Date: Tue, 16 Oct 2018 16:48:22 +0100

On 12 October 2018 at 16:26, Damien Hedde <address@hidden> wrote:
> Hi Peter,
>
> Sorry to bother you with this, but you said some time ago you would
> write something about reset.

Yeah, sorry about that. I haven't found (made) the time to think
the issues through yet. Let me just dump to email the notes I had.
This is a very "raw" set of notes, so it's not very organised and
has a lot of 'todo' bits in it...


Overall question -- does anybody know of other device modelling
systems that do a good job of modelling reset, and how they do it?
If we can borrow a proven design that might be better tha
thrashing one out ourseles...


My idea was roughly that we need a multi-phase reset, something like:

 PHASE 1:
   Devices reset internal state. No calls out to other devices
   (ie no setting IRQ line state, etc)
   Some common bit of code (dev base class?) marks the device
   reset as being in-progress by setting dev->resetting = true.

 PHASE 2:
   Devices update their output lines (calls to irq line setting
   functions, clock setting, etc)
   In this phase devices may be the recipients of callbacks for
   IRQ line level changes, etc, and must cope with this. A
   callback can tell it's being called for a level change during
   reset because dev->resetting will be true.
   (They can update their own outputs in response to input changes.)

 PHASE 3:
   Common code (dev base class) sets dev->resetting = false.
   (Individual devices don't get to do anything here, unless
   there's some painful case that requires it.)

The theory is that by decoupling reset into multiple phases
we can avoid most of the reset order issues, by having the
two ends do things in the right phase and/or by having
the destination end be able to identify when a change is
happening in the middle of reset.

Compatibility with existing device reset methods:
essentially the current rules are the same as the "phase 1"
rules, so we can just say that the current reset code in
all devices is phase 1 reset. Then we can adjust anything
that needs a phase 2 (which is probably not all that many
devices).

Places where reset order currently matters:
(this is just a list of things we should make sure our design
copes with)
 * wired-high IRQ lines, and device outputs that are asserted
   as the device comes out of reset
 * setting PC in the generic-loader device vs CPU reset
 * image load (rom image reset) vs Arm M-profile reset wanting
   to read the reset PC/SP from memory
 * Arm M-profile CPUs should have INITVTOR as a config signal input
 * x86 CPU vs APIC reset order ??
 * anything else?

We should have some sort of "reset domain" object which can
contain devices and also other reset domains. A reset domain's
reset is simple: its phase 1 reset is "for each child, do
phase 1 reset for that child", similarly for phases 2 and 3.
A reset domain has an overall "reset" method that says
"do phase 1 for all children, then phase 2, then phase 3".
This allows things like "this SoC has a reset line which
resets all its internal devices". (Do we want to give
reset domains input gpio lines to trigger reset, or is
being able to call a method on it sufficient?)

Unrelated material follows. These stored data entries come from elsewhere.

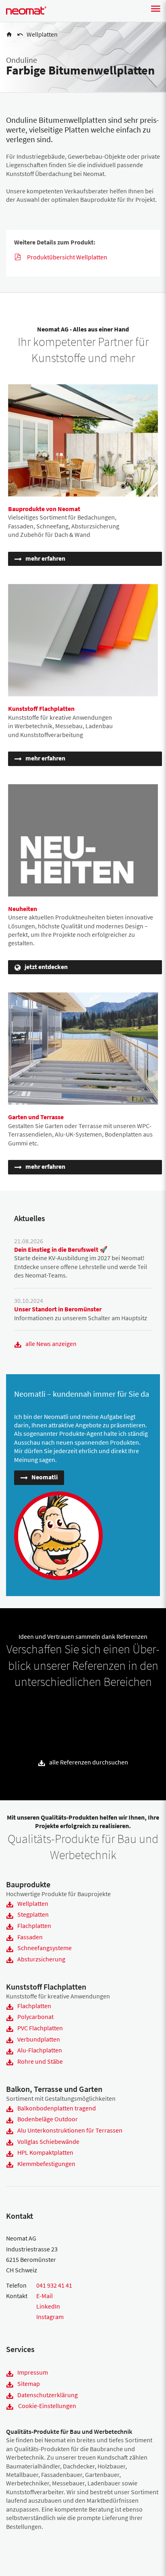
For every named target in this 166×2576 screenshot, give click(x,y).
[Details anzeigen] (17, 1710)
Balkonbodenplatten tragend (56, 2108)
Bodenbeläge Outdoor (47, 2119)
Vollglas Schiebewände (48, 2141)
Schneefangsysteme (44, 1948)
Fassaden (30, 1937)
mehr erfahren (45, 558)
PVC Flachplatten (40, 2028)
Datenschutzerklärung (47, 2395)
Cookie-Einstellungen (47, 2406)
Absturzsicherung (41, 1959)
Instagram (50, 2317)
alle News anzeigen (51, 1344)
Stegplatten (33, 1914)
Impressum (32, 2372)
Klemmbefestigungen (46, 2164)
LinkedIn (48, 2306)
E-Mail (44, 2296)
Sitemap (28, 2383)
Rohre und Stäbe (40, 2061)
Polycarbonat (35, 2017)
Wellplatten (32, 1903)
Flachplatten (34, 1926)
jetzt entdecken (46, 967)
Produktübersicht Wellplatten (67, 257)
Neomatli (44, 1477)
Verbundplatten (38, 2039)
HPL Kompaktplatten (45, 2152)
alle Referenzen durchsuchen (88, 1762)
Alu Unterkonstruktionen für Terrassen (69, 2130)
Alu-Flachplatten (39, 2050)
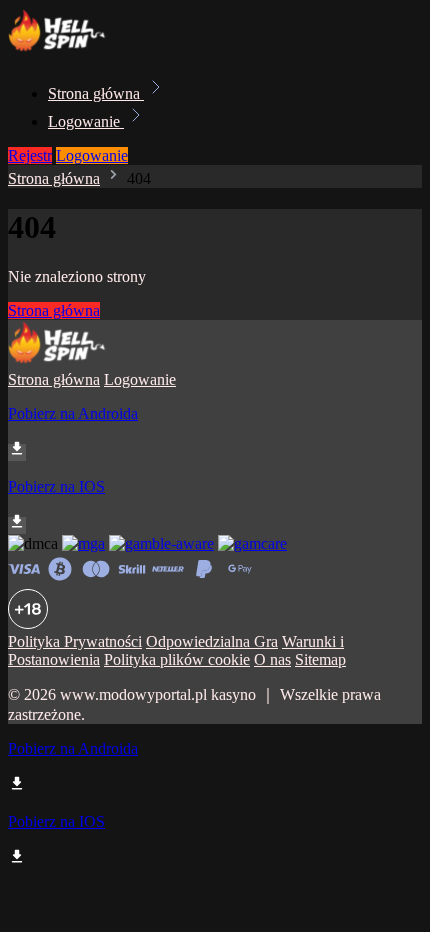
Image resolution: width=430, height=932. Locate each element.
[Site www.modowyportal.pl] (76, 49)
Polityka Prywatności (75, 641)
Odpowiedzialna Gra (212, 641)
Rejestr (30, 155)
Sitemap (320, 659)
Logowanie (86, 121)
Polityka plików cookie (177, 659)
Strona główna (96, 93)
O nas (272, 659)
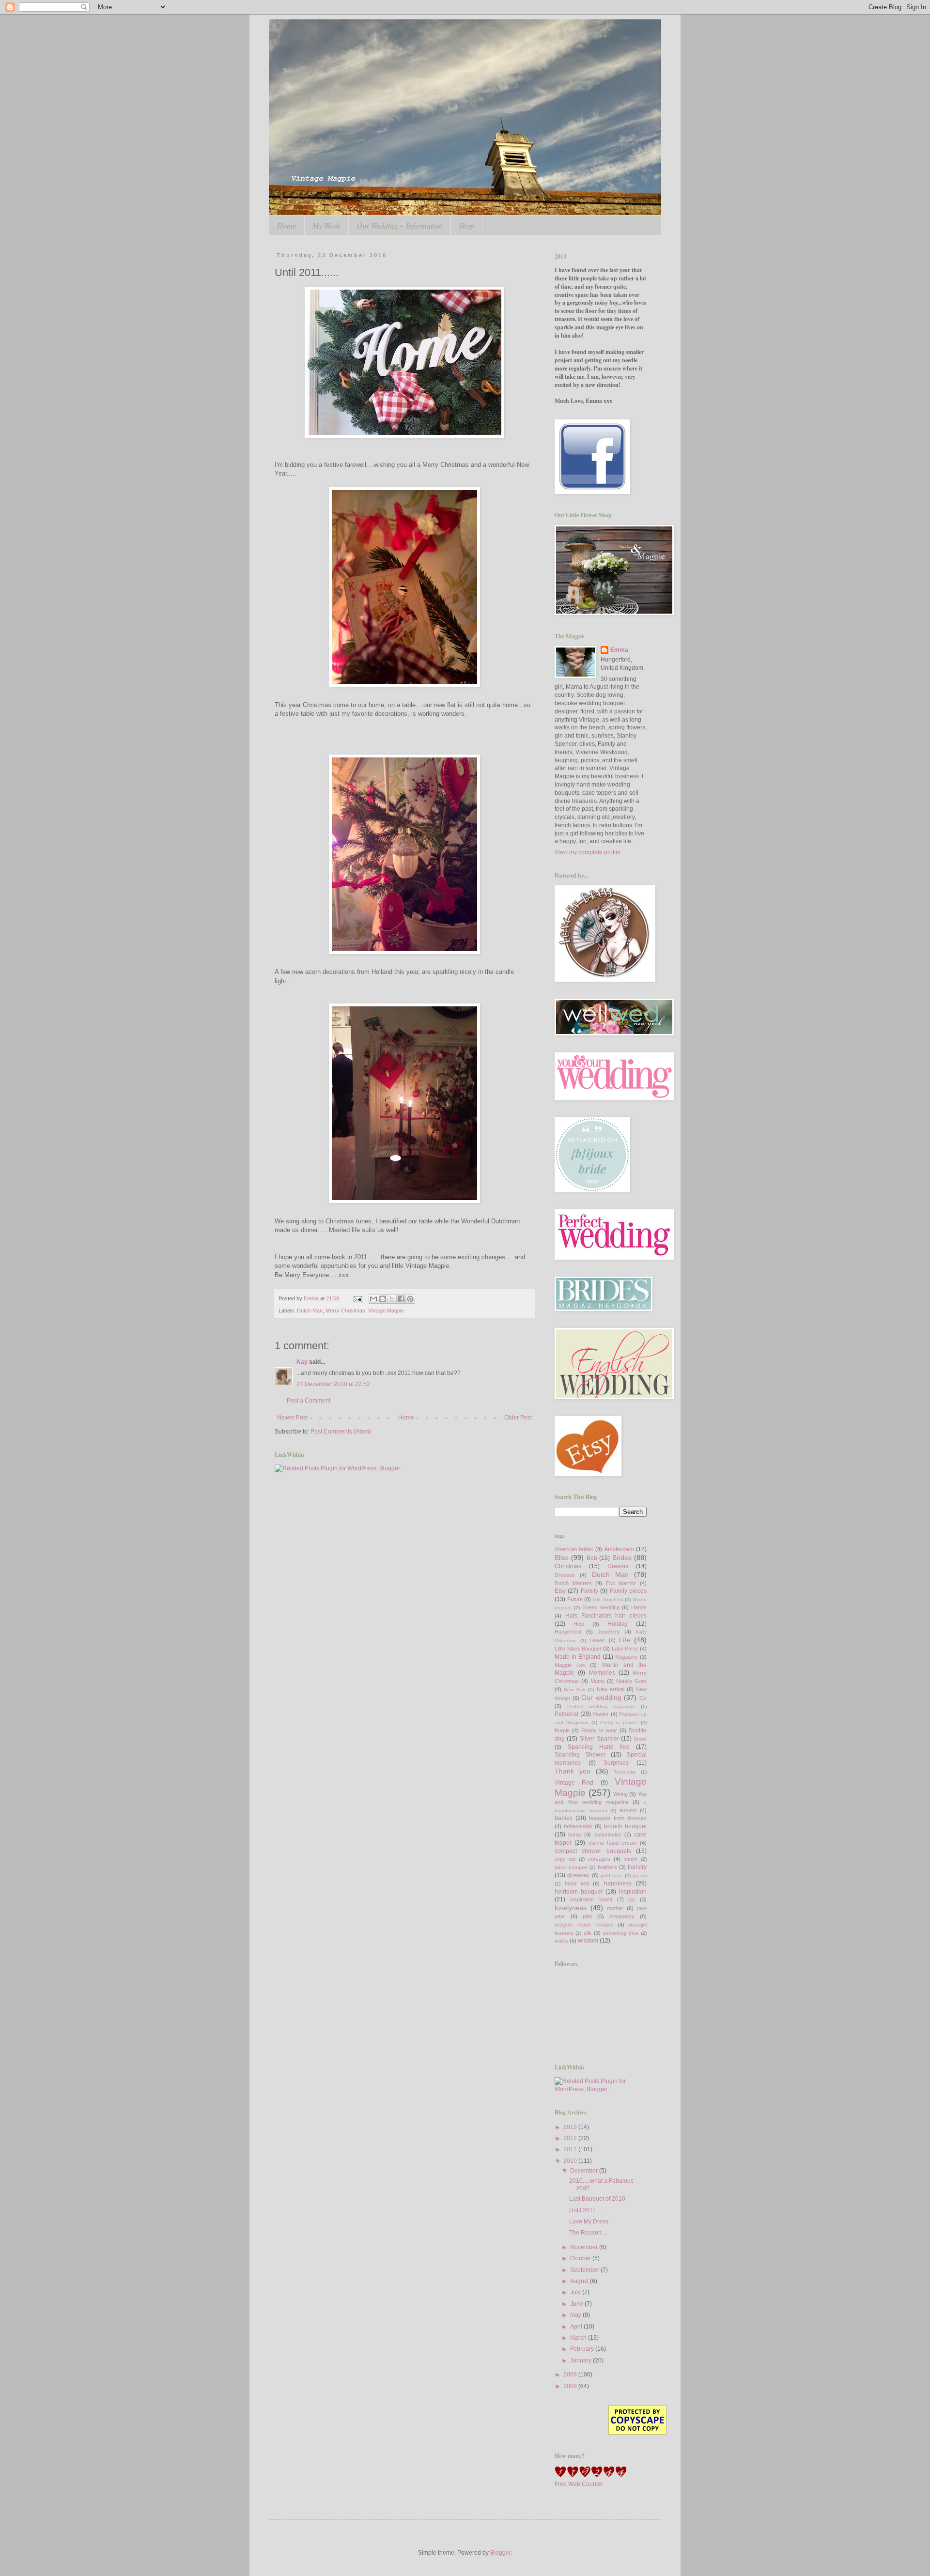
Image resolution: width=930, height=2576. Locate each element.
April (577, 2326)
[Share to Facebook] (401, 1299)
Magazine (626, 1657)
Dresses (565, 1575)
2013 (570, 2127)
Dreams (617, 1566)
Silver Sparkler (599, 1738)
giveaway (578, 1875)
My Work (326, 225)
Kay (302, 1361)
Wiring (620, 1794)
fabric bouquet (571, 1867)
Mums (597, 1681)
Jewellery (609, 1632)
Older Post (518, 1417)
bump (574, 1834)
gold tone (611, 1875)
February (582, 2348)
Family (589, 1591)
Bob (592, 1558)
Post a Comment (308, 1400)
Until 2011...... (586, 2210)
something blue (620, 1933)
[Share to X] (392, 1299)
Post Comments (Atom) (340, 1431)
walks (561, 1941)
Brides (622, 1557)
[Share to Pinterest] (410, 1299)
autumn (628, 1810)
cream (630, 1859)
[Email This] (373, 1299)
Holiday (617, 1623)
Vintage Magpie (386, 1310)
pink (587, 1916)
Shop (466, 225)
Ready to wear (599, 1730)
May (576, 2315)
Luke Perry (625, 1648)
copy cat (565, 1859)
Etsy (560, 1591)
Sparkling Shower (580, 1754)
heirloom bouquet (579, 1891)
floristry (637, 1867)
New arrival (610, 1689)
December (584, 2170)
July (576, 2292)
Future (575, 1599)
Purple (562, 1730)
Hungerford (568, 1632)
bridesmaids (578, 1826)
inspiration (633, 1891)
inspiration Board (591, 1899)
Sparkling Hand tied (599, 1746)
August (580, 2281)
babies (564, 1818)
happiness (618, 1883)
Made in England (578, 1656)
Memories (602, 1672)
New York (575, 1689)
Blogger (500, 2552)
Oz (643, 1698)
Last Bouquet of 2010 (597, 2198)
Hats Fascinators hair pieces (606, 1615)
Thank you (572, 1771)
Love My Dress (588, 2221)
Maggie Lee (570, 1665)
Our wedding (601, 1697)
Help (579, 1624)
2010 (570, 2161)
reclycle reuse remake (584, 1925)
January (581, 2360)
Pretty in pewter (619, 1722)
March (579, 2337)
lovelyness (571, 1908)
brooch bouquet (625, 1826)
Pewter (600, 1714)
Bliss (562, 1557)
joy (631, 1899)
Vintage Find (574, 1782)
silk (587, 1933)
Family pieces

At the moment we have reset methods on devices:
 * each bus handles reset for the things on the bus
 * the (one and only) sysbus resets all the sysbus devices
 * devices on no bus don't get reset at all unless something
   takes special measures! (notably the CPUs are reset in
   a very ad-hoc way at the moment)
I guess this should be cleaned up by making each bus be
a 'reset domain', and having a "system" reset domain which gets
anything which doesn't have a parent reset domain (and which
we then use for whole-board power-on reset). Calling the
system reset domain's overall reset method will then do
the 3-phase reset for everything.

How would direct qemu_register_reset() calls fit into this
scheme? (Some of them are devices that could get QOM reset
methods instead. Perhaps we could get away with dumping the
rest into the 'master reset' domain, or leaving them as-is?
Some are for CPU reset which we definitely should clean up.)

We need to handle different types of reset somehow, in
particular "cold/power on reset" versus "warm reset".
Can we do this just with reset domain objects, or do we
need/want to pass each device's reset method a "type" argument?